═════ Source extract ═════
Lesson Description
The "File Metadata" Lesson is part of the full, C Fundamentals course featured in this preview video. Here's what you'd learn in this lesson:
Richard demonstrates how metadata can be extracted from a file. The stat struct contains properties like user ID, total size, and created/last-modified times. The fstat function is passed the file memory address and a reference to the metadata property to populate the values.
Transcript from the "File Metadata" Lesson
[00:00:00]
>> Richard Feldman: Okay, so this naturally leads to another question, which is, okay, I don't wanna read 100 bytes, I wanna read all the bytes, however many bytes for the file, that's how many I wanna read. So to do this, we actually have to do another step, which is, we need to go and look at actually run a function that will ask the operating system, hey, how many bytes are in this file?
[00:00:15]
So basically, there's a couple of steps to the process we're gonna do here. First is, I wanna get the size of the file on disks as a function we can call, it'll do that. Second, I want to make a buffer of however many bytes that is. So I don't wanna make a buffer of 100 bytes, I wanna make a buffer that's exactly that many bytes.
═════
▶ _To be done_
1 – Retype the file metadata lesson, everything from "Lesson Description" down to "in this file?".
2 – Summarize the file metadata lesson in two sentences.
3 – Carry on the file metadata lesson from the point where it stops.
The material after this point has no connection to the file metadata lesson.
═════ Given material ═════
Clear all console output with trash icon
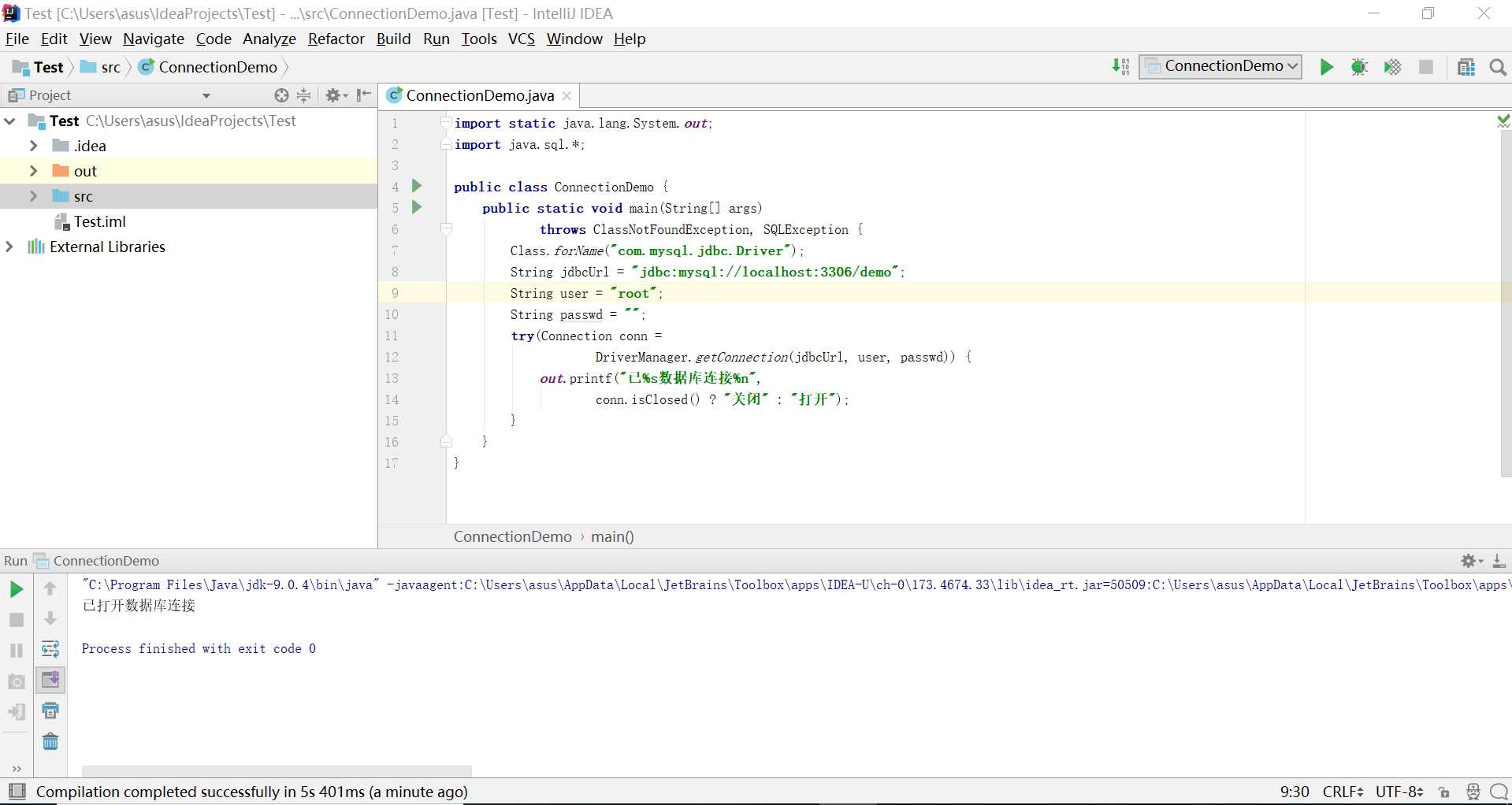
═════
▶ _Responses to the exercise_
1 –
Lesson Description
The "File Metadata" Lesson is part of the full, C Fundamentals course featured in this preview video. Here's what you'd learn in this lesson:
Richard demonstrates how metadata can be extracted from a file. The stat struct contains properties like user ID, total size, and created/last-modified times. The fstat function is passed the file memory address and a reference to the metadata property to populate the values.
Transcript from the "File Metadata" Lesson
[00:00:00]
>> Richard Feldman: Okay, so this naturally leads to another question, which is, okay, I don't wanna read 100 bytes, I wanna read all the bytes, however many bytes for the file, that's how many I wanna read. So to do this, we actually have to do another step, which is, we need to go and look at actually run a function that will ask the operating system, hey, how many bytes are in this file?

2 – The file metadata lesson, part of a C Fundamentals course, shows how to extract metadata from a file with the stat struct, which holds properties such as user ID, total size, and created and last-modified times that the fstat function populates. In the transcript, the goal is to read all of a file's bytes by first asking the operating system how many bytes the file has and then making a buffer of exactly that size.

3 –
[00:00:29]
And then three I can call read passing that buffer and then it'll just read that many bytes in there. Great, okay, so here's how we're gonna do that. Yeah [LAUGH] don't worry, we're not actually using all this. So this is what's called stat, and stat is a struct in C.
[00:00:47]
So a struct, you can kind of think about it like an object in other languages, but a very, very bare bones, very, very minimal object. Really what a struct is in C is, it's maybe more similar to imagine if you just had all these variables one after the other and they were all just contiguously stored back to back in memory.
[00:01:05]
They're not quite contiguous. There's this thing called alignment padding, but we're not gonna get into alignment in this workshop. But the basic idea here is that there's no extra metadata here at all. So in some languages you can do stuff like, I can iterate over all the fields and they'll give them the strings.
[00:01:20]
These strings are gone, C is I don't know, forget about that, we're just throwing those out the window. These are just conveniences for the programmer so that it knows that this string means get the first one and this string means get the second one. So if you say start.mode_t, it's, that means get the memory at this offset.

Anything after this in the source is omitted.